Ubicada en un local modesto, El Padrino ofrece una experiencia única con un ambiente decorado con pósters de películas y música. Los clientes pueden optar por disfrutar de las pizzas de pie, en la vereda, o sentados en las barras altas que se añadieron durante la pandemia. Entre sus especialidades se destacan la fugazzeta rellena y el imponente calzoni, que llega a pesar más de dos kilos y medio.
Lautaro Gómez Bernardiz, actual encargado del local, revela que el negocio fue fundado por sus padres en 1975, tras el cierre de una librería familiar. Aunque al principio enfrentaron dificultades en la preparación de las pizzas, con el tiempo adquirieron la experiencia necesaria para establecerse como referentes en el rubro.
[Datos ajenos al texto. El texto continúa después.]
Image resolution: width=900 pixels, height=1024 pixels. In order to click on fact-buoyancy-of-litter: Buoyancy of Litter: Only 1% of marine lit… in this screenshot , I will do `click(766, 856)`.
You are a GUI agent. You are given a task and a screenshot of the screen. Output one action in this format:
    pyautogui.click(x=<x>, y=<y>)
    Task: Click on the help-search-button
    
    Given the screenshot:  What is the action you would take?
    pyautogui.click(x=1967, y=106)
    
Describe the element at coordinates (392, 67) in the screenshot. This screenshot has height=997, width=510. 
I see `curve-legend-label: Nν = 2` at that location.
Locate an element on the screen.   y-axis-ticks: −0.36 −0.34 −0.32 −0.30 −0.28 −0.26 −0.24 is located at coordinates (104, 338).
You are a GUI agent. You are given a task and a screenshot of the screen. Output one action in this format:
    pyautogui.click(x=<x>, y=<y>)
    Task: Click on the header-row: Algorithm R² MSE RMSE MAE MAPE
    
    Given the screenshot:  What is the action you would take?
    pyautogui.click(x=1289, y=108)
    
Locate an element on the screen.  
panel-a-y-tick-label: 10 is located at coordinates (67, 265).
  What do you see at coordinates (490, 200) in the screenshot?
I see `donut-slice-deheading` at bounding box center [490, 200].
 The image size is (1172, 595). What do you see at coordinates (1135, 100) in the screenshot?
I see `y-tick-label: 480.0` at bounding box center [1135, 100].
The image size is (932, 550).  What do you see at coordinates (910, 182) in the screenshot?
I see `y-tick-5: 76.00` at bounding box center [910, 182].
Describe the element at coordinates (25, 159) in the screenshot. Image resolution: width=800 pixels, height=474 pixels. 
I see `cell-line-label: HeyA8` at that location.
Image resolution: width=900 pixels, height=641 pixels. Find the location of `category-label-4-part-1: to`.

El nombre de la pizzería, inspirado en la famosa película El Padrino, refleja la pasión de sus fundadores por el cine. Lautaro, quien también tiene formación musical, ha dedicado casi 40 años al negocio familiar, destacando la importancia de la tradición en su trabajo diario. «No tengo idea de la temperatura del horno, pero sé cómo hacer la pizza de memoria», comenta.
Los clientes de El Padrino son variados, desde trabajadores de fábricas cercanas hasta asistentes de eventos en el Movistar Arena. Lautaro ha sabido adaptarse a los cambios en la clientela, manteniendo la calidad de sus productos y ofreciendo opciones como la pizza envasada al vacío.
Además de las tradicionales pizzas, la pizzería también ha experimentado con nuevos sabores, aunque siempre vuelve a los clásicos que han hecho de El Padrino un lugar emblemático. La fugazzetta y el calzoni son dos de sus especialidades más reconocidas.
Un gesto distintivo de El Padrino es la inclusión de una porción de fainá como yapa con cada pizza, una tradición que comenzó en los años 90 y que se ha mantenido como una muestra de hospitalidad hacia los clientes.